--- Task goal ---
Transcribe the entire listing below exactly.

BEGIN Data records

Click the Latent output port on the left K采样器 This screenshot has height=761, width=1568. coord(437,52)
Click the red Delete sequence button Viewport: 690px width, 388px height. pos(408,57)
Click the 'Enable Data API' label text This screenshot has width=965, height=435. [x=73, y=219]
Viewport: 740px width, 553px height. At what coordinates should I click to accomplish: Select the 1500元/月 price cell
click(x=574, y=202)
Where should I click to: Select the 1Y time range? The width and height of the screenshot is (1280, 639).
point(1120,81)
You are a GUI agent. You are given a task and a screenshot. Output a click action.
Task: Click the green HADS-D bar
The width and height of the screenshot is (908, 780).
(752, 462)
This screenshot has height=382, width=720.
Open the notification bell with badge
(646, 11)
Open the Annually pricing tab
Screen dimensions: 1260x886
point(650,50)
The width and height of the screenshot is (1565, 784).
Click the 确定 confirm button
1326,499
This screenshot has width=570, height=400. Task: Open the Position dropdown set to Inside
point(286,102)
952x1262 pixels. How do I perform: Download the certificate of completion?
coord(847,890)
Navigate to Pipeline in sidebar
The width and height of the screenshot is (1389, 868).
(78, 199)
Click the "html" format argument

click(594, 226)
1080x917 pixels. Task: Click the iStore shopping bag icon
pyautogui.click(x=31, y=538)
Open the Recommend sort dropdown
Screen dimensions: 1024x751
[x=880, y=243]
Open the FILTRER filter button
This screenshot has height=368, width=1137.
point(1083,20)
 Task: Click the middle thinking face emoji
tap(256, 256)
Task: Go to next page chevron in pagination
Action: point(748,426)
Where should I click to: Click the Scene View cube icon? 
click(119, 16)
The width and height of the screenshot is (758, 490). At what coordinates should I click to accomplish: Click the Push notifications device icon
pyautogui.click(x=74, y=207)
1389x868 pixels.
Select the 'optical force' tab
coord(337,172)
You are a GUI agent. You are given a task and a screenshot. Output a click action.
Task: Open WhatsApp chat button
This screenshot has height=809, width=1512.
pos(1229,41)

END Data records

--- Completed exercise ---
Click the Latent output port on the left K采样器 This screenshot has height=761, width=1568. coord(437,52)
Click the red Delete sequence button Viewport: 690px width, 388px height. pos(408,57)
Click the 'Enable Data API' label text This screenshot has width=965, height=435. [x=73, y=219]
Viewport: 740px width, 553px height. At what coordinates should I click to accomplish: Select the 1500元/月 price cell
click(x=574, y=202)
Where should I click to: Select the 1Y time range? The width and height of the screenshot is (1280, 639).
point(1120,81)
You are a GUI agent. You are given a task and a screenshot. Output a click action.
Task: Click the green HADS-D bar
The width and height of the screenshot is (908, 780).
(752, 462)
This screenshot has height=382, width=720.
Open the notification bell with badge
(646, 11)
Open the Annually pricing tab
Screen dimensions: 1260x886
point(650,50)
The width and height of the screenshot is (1565, 784).
Click the 确定 confirm button
1326,499
This screenshot has width=570, height=400. Task: Open the Position dropdown set to Inside
point(286,102)
952x1262 pixels. How do I perform: Download the certificate of completion?
coord(847,890)
Navigate to Pipeline in sidebar
The width and height of the screenshot is (1389, 868).
(78, 199)
Click the "html" format argument

click(594, 226)
1080x917 pixels. Task: Click the iStore shopping bag icon
pyautogui.click(x=31, y=538)
Open the Recommend sort dropdown
Screen dimensions: 1024x751
[x=880, y=243]
Open the FILTRER filter button
This screenshot has height=368, width=1137.
point(1083,20)
 Task: Click the middle thinking face emoji
tap(256, 256)
Task: Go to next page chevron in pagination
Action: point(748,426)
Where should I click to: Click the Scene View cube icon? 
click(119, 16)
The width and height of the screenshot is (758, 490). At what coordinates should I click to accomplish: Click the Push notifications device icon
pyautogui.click(x=74, y=207)
1389x868 pixels.
Select the 'optical force' tab
coord(337,172)
You are a GUI agent. You are given a task and a screenshot. Output a click action.
Task: Open WhatsApp chat button
This screenshot has height=809, width=1512.
pos(1229,41)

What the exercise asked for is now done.